Facebook Inc (NASDAQ:FB) boasts more than a billion users. However, an eMarketer survey found that 96% of advertisers reported success with their online forum advertising campaigns, compared to just 83% of advertisers on Facebook Inc (NASDAQ:FB). Ad sales are the tool that big-namers like Google use for powerful revenue streams.
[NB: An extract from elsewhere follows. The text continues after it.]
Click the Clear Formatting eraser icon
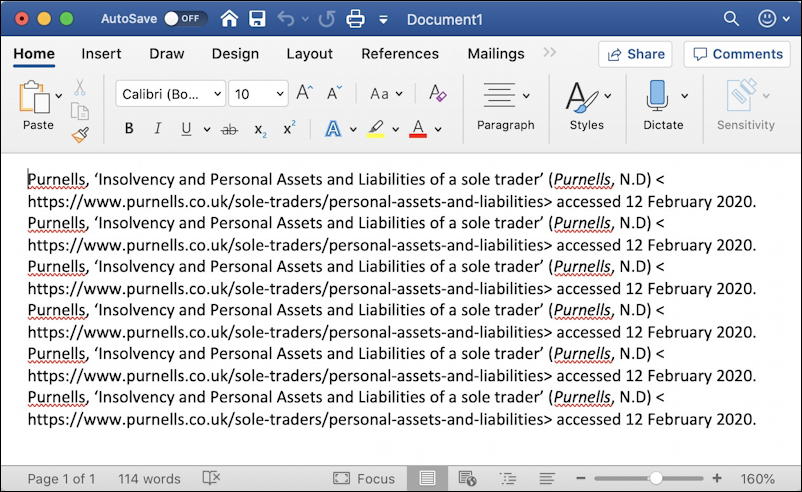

Online ad spending surged over $100 billion for the first time last year, with digital advertising estimated around $168 per internet user. Facebook Inc (NASDAQ:FB) and Twitter are relying on that trend to grab a slice of companies’ ad budgets as they pursue their next phase of growth.
The beleaguered giant
Zynga Inc (NASDAQ:ZNGA) has come to be known as “the beleaguered social media game company.” The hits kept coming last week, as the company dropped plans to pursue a license for online gambling in the United States. Investors and analysts alike remain doubtful that online social games are enough to carry the company and the potential for U.S. “real-money gambling” would have been the only bright spot.
The company has offered online gambling in the U.K. since April. A U.S. equivalent would have allowed access to a market that is picking up. Since the company applied for a gambling license in Nevada last year, the stock gained an incredible 50%. Following the news that Nevada denied that license, shares subsequently plummeted as much as 17%.
Earlier this year, the company launched two gaming websites, Zynga Plus Poker and Zynga Plus Casino, for players in the United Kingdom. The plan was to get established outside the US, and then use that experience to step into a leading position once online gaming becomes legal in the United States. Alas, Nevada’s final licensing decision denied it that chance.
With the American gambling dream over, Zynga Inc (NASDAQ:ZNGA) must develop a better strategy – and quickly. One of its most popular social games, Farmville, is underperforming, and the stock remains below a paltry $3. The company itself has just undergone two rounds of layoffs, and company co-founder Mark Pincus stepped down as CEO at the beginning of July.
The quiet winner
As already stated, advertising revenue can be the lifeblood of social media companies. That being said, LinkedIn Corp (NYSE:LNKD), in my opinion, has not reached its potential in terms of capitalizing on its advertising revenue. Thus far, it gleans the majority (almost 80%) of its revenue from subscription fees. Compare this to the almost 90% of Google’s revenue that comes just from advertising.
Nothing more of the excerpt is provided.